● **Extract**:
■ ■ ■

So, in order to use a private pilot's license, you need to have a valid FAA Class 3 medical certificate.
This is a very basic medical exam to make sure you don't have any heart problems, aren't on any medications that could interfere with your thinking or disable you, and can hear and see adequately. The hearing test is basically to make sure you can hear someone speaking softly on the other side of the room and the eye test is basically 20/40 near and far vision - with contacts or eyeglasses if needed.
Use of insulin to treat diabetes requires a "special issuance" medical certificate (basically an exception process) from FAA Medical headquarters.

■ ■ ■

● **Activities**:
a – Reproduce verbatim the stretch of the passage on pilot medical certificates from "This is a very" through "FAA Medical headquarters.".
b – State the content of the passage on pilot medical certificates in two sentences.

● **Collected material**:
■ ■ ■

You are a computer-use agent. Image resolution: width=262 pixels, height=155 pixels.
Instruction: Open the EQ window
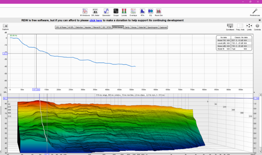coord(151,11)
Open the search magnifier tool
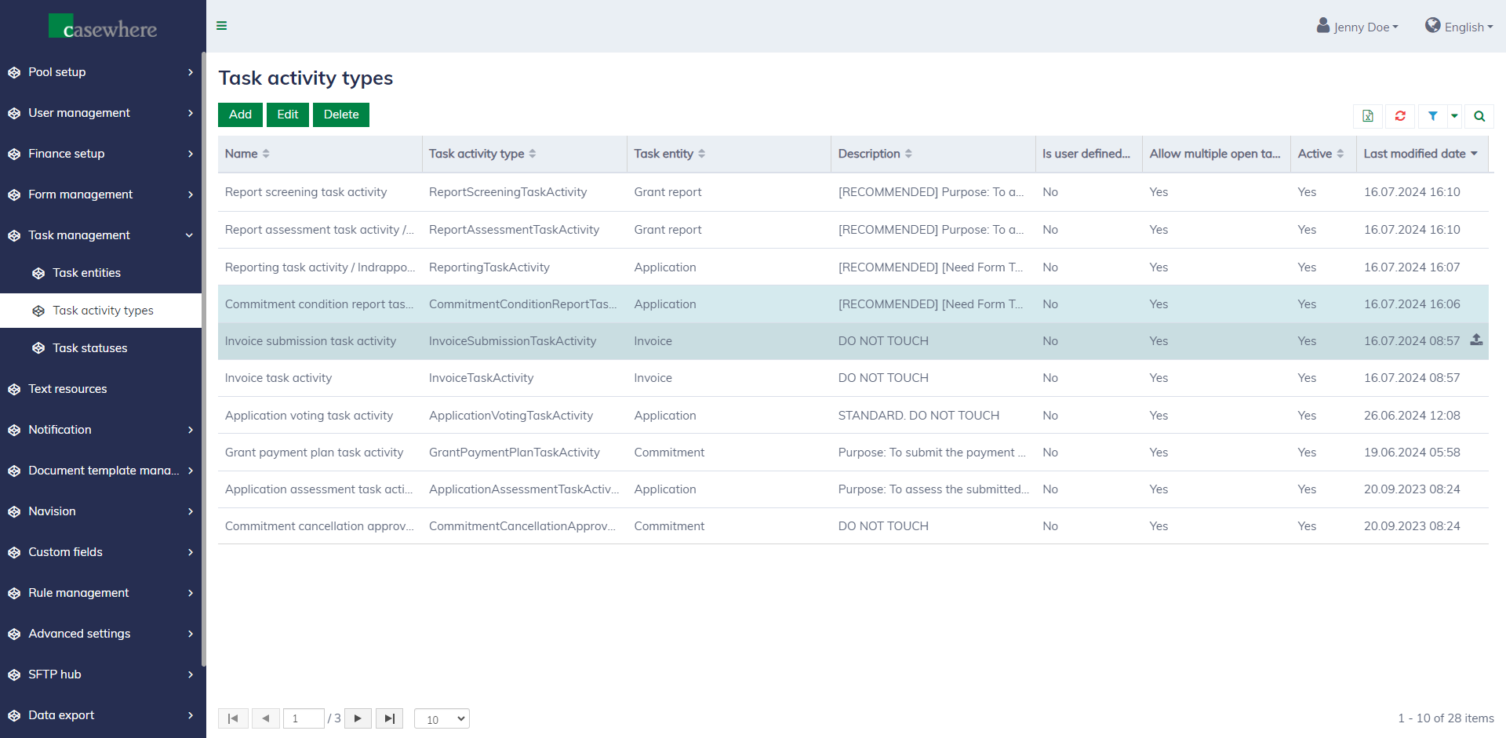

■ ■ ■

● **Expected responses**:
a –
This is a very basic medical exam to make sure you don't have any heart problems, aren't on any medications that could interfere with your thinking or disable you, and can hear and see adequately. The hearing test is basically to make sure you can hear someone speaking softly on the other side of the room and the eye test is basically 20/40 near and far vision - with contacts or eyeglasses if needed.
Use of insulin to treat diabetes requires a "special issuance" medical certificate (basically an exception process) from FAA Medical headquarters.

b – Using a private pilot's license requires a valid FAA Class 3 medical certificate, which involves a basic exam checking for heart problems, for medications that could interfere with thinking or be disabling, and for adequate hearing and vision. A pilot who uses insulin to treat diabetes needs a "special issuance" medical certificate from FAA Medical headquarters.